Torchdynamo is still in active development, and many of the reasons for graph breaks and excessive recompilation will be fixed with upcoming support for tracing dynamic tensor shapes, more careful choices for guards and better tuned heurstics.
In the mean time, you may need to diagnose a particular issue and determine if it is easy to work around with a change to your model, or file an issue for support.
We're also actively developing debug tools, profilers, and improving our errors/warnings. Please give us feedback if you have an issue with this infra, or an idea for an improvement.
You should feel encouraged to file a github issue and expect a timely response.
Before filing an issue, read over the README.md, TROUBLESHOOTING.md, and search for similar issues.
When filing an issue, please include
- a minimal repro script
- a description of the error
- the expected behavior
- your OS/python/pytorch version
Given a program like this,
with torchdynamo.optimize(...):
some_fun(x)
...
Torchdynamo will attempt to compile all of the torch/tensor operations within some_fun into a single FX graph, but it may fail to capture everything into one graph.
Some graph break reasons are insurmountable to torchdynamo, and can't be easily fixed.
- calling into a C extension other than torch is invisible to torchdynamo, and could do arbitrary things without torchdynamo being able to introduce necessary guards to ensure that the compiled program would be safe to reuse
It is possible to get an aggregate list of graph break reasons by using the recompilation profiler.
No Python mode makes torchdynamo throw an error at the first graph break, giving you the ability to jump into a stack trace.
When torchdynamo compiles a function (or part of one), it makes certain assumptions
about locals and globals in order to allow compiler optimizations, and expresses these
assumptions as guards that check particular values at runtime. If any of these guards
fail, Dynamo will recompile that function (or part) up to torchdynamo.config.cache_size_limit
times. If your program is hitting the cache limit, you will first need to determine which guard is failing and what part of your program is triggering it.

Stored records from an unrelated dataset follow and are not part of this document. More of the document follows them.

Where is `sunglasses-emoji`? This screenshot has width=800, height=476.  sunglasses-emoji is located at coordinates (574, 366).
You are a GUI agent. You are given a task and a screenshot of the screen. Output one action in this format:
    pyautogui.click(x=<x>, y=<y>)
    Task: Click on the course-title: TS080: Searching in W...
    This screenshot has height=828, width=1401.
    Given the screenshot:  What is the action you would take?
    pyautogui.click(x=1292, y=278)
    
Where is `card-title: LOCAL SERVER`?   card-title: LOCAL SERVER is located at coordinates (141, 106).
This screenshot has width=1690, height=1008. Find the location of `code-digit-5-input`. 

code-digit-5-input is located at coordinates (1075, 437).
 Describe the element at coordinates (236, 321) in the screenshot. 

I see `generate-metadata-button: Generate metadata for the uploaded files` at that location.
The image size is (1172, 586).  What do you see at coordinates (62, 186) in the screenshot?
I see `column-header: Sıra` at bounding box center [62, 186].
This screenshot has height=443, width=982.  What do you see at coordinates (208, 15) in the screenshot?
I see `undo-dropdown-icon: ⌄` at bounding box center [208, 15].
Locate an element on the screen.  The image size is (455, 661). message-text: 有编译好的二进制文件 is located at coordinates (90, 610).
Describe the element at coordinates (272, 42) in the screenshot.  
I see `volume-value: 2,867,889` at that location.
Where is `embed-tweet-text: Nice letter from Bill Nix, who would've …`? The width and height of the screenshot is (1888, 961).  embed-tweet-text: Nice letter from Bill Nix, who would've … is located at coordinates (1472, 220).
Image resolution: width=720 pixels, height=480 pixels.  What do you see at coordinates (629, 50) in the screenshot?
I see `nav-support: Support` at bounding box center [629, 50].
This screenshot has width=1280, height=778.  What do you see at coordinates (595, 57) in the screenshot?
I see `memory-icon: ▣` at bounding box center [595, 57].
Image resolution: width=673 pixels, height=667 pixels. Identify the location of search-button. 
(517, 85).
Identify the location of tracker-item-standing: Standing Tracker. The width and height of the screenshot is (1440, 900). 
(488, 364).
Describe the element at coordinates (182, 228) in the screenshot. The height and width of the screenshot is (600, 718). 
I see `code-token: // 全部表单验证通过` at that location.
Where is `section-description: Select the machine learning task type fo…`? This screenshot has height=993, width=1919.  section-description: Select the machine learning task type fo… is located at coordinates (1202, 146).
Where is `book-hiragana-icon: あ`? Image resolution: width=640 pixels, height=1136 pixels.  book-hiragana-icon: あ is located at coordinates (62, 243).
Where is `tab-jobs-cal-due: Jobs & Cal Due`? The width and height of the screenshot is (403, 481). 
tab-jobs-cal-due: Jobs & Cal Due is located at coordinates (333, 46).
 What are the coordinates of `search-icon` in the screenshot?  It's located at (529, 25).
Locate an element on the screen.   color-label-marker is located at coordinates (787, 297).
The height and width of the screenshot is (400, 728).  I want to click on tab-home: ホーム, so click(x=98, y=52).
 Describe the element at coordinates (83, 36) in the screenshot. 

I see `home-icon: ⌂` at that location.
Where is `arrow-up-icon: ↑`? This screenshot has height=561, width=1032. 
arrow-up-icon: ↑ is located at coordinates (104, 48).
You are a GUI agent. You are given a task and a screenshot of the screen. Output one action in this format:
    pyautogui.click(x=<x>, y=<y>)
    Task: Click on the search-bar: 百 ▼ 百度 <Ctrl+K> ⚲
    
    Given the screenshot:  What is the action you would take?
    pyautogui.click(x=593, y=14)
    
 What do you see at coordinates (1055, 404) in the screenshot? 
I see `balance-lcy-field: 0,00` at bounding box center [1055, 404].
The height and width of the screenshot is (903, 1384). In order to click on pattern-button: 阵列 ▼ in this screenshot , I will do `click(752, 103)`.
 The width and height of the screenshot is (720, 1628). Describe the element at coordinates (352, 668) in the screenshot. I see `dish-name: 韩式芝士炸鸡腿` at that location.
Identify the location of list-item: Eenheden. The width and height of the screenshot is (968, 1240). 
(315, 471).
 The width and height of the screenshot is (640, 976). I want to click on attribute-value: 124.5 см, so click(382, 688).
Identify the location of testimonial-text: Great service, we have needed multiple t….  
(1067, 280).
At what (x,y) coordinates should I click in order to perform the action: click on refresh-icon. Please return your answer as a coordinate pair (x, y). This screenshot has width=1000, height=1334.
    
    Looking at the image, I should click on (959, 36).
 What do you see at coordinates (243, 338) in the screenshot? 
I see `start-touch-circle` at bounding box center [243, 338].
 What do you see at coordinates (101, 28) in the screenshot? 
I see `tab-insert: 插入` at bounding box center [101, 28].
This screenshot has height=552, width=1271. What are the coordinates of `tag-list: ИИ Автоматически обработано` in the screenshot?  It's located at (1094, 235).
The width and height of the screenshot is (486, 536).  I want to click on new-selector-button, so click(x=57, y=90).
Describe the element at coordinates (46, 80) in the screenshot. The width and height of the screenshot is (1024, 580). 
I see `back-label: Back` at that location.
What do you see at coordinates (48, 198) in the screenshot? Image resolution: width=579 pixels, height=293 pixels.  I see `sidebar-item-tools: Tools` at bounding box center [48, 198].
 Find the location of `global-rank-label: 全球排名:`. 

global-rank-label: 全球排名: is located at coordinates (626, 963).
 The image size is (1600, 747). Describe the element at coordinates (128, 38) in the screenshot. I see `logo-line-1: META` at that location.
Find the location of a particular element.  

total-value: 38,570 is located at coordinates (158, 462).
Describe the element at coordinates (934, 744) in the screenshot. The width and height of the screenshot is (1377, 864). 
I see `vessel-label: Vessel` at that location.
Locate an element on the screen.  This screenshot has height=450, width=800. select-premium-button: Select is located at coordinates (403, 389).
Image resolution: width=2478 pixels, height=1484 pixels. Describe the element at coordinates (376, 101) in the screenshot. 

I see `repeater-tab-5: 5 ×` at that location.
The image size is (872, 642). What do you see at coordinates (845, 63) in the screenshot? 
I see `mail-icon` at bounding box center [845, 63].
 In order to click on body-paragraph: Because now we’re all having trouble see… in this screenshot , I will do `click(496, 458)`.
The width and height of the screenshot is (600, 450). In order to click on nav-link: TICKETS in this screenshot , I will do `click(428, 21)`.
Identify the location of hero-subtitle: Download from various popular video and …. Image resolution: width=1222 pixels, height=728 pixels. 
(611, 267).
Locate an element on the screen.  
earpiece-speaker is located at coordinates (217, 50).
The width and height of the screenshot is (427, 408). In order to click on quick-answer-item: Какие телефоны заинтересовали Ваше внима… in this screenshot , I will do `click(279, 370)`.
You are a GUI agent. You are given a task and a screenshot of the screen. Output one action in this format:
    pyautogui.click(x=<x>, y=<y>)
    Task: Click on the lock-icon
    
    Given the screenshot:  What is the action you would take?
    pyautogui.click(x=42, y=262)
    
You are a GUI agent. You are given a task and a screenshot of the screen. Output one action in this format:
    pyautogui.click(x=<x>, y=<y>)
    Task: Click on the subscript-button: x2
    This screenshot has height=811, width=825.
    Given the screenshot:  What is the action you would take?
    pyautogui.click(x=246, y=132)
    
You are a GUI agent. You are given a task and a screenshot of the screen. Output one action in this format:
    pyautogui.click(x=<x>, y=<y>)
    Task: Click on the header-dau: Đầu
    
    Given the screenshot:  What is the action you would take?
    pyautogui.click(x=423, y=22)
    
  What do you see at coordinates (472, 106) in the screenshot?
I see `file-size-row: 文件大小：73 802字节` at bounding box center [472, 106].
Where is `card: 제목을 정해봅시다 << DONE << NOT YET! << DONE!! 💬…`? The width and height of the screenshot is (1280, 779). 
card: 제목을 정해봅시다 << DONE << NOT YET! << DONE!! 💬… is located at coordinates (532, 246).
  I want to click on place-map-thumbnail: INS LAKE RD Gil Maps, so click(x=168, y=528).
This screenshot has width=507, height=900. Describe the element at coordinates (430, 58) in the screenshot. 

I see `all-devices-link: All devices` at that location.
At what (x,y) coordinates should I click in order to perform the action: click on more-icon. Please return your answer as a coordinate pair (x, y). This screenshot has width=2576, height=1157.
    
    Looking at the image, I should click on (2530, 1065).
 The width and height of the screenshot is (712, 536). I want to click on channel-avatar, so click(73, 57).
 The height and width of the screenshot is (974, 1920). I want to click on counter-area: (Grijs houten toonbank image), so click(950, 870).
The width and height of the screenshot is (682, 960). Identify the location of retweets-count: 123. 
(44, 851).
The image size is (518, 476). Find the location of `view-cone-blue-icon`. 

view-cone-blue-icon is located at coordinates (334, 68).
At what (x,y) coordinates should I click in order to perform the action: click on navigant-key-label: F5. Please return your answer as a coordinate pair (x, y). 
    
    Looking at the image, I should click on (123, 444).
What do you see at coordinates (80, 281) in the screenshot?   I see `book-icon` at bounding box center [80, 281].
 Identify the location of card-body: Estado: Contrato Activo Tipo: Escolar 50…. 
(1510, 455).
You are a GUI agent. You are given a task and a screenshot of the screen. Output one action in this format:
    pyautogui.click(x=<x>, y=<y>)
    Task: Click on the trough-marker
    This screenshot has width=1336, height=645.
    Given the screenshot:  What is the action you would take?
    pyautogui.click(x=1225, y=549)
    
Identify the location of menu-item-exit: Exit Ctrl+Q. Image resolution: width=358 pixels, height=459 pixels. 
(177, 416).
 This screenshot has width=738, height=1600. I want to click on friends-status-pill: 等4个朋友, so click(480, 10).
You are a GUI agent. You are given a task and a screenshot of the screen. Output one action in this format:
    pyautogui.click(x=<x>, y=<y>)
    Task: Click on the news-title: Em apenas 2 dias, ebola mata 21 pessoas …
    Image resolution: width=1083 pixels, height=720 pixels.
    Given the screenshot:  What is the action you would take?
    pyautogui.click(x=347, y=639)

The recompilation profiler automates the process of setting torchdynamo's cache limit to 1 and running your program under an observation-only 'compiler' that records the causes of any guard failures. You should be sure to run your program for at least as long (as many iterations) as you were running when you ran into trouble, and the profiler will accumulate statistics over this duration.
If your program exhibits a bounded amount of dynamism, you may be able to tune the torchdynamo cache limit to allow for each variation to be compiled and cached, but if the cache limit is too high you may find the cost of recompilation outweighs any optimization benefits.
torchdynamo.config.cache_size_limit = <your desired cache limit>
Torchdynamo plans to support many common cases of dynamic tensor shapes, such as varying batch size or sequence length. It does not plan to support rank-dynamism. In the mean time, setting a specific cache limit can be used in coordination with bucketing techniques to achieve an acceptable number of recompilations for some dynamic models.
The recompilation profiler collects information about the guard failures and graph breaks that occur when running your program. It ignores the current setting of torchdynamo.config.cache_size_limit
, instead behaving as if cache_size_limit = 1
, in order to capture the worst case behavior.
If graph breaks are observed, the profiler report will list the reasons for each graph break. If recompilations of particular graphs are observed, The failing guards for each recompilation instance are listed separately.
prof = torchdynamo.utils.CompilationProfiler()
with torchdynamo.optimize(prof):
my_model()
print(prof.report())
torchdynamo.optimize(<compiler>, nopython=True)
causes torchdynamo to throw an exception on the first graph break, rather than falling back to python transparently as it does by default. This can be a useful tool for finding the source of a graph break and getting a stack trace.
Setting torchdynamo.config.debug = True
offers verbose information about each compiled graph, and what it guards on. It is generally useful for learning what torchdynamo is doing, and how it is treating your program.